Background: Choice of treatment in localised prostate cancer has been hampered by a lack of unbiased, representative data on outcome. Most existing data have come from small cohorts at specialised academic centres; precise overall and cancer-grade-specific data are not available, and the data are subject to differential staging bias. Randomised clinical trials have been undertaken, but the results will not be available for another decade. We have carried out a large population-based study to ascertain overall and prostate-cancer-specific survival in men treated by prostatectomy, radiotherapy, or conservative management.
Methods: Data for 59,876 cancer-registry patients aged 50-79 were analysed. We examined the effect of differential staging of prostate cancer by analysing the data both by intention to treat and by treatment received. Estimated survival was calculated by the Kaplan-Meier method.
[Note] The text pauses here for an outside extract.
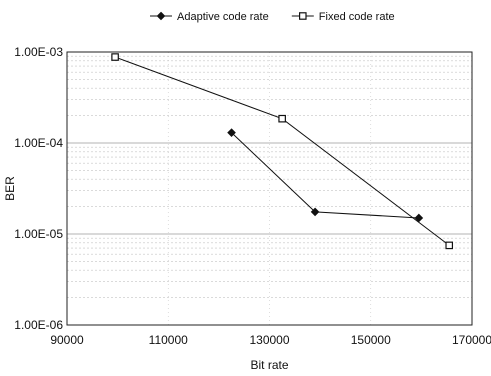 The width and height of the screenshot is (491, 376). Describe the element at coordinates (10, 188) in the screenshot. I see `y-axis-title: BER` at that location.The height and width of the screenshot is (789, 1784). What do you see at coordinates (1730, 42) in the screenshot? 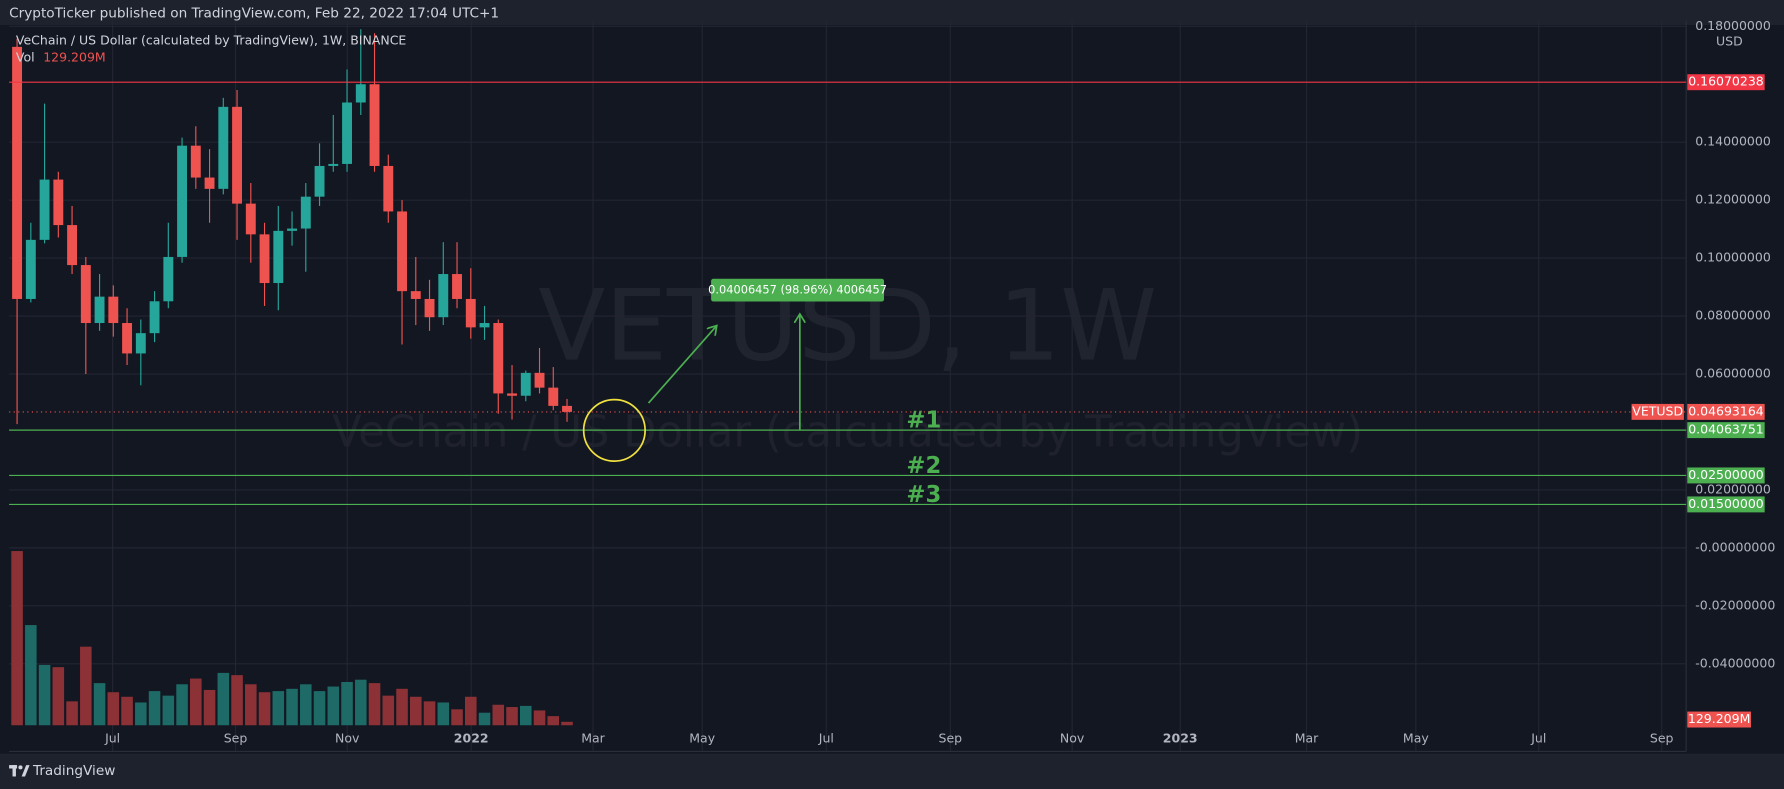
I see `y-axis-label: USD` at bounding box center [1730, 42].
Findings: By the intention-to-treat approach, 10-year prostate-cancer-specific survival for grade 1 cancer was 94% (95% CI 91-95) after prostatectomy, 90% (87-92) after radiotherapy, and 93% (91-94) after conservative management. The corresponding survival figures in grade 2 cancers were 87% (85-89), 76% (72-79), and 77% (74-80); those in grade 3 cancer were 67% (62-71), 53% (47-58), and 45% (40-51). Although the intention-to-treat and treatment-received analyses yielded similar results for radiotherapy and conservative management, the 10-year disease-specific survival after prostatectomy differed substantially (83% [81-84] by intention to treat vs 89% [87-91] by treatment received).
Interpretation: The overall and cancer-grade-specific survival found in this study differ substantially from those in previous studies. Previous studies that used a treatment-received approach have generally overestimated the benefits of radical prostatectomy. We found that grade 3 tumours are highly aggressive irrespective of stage.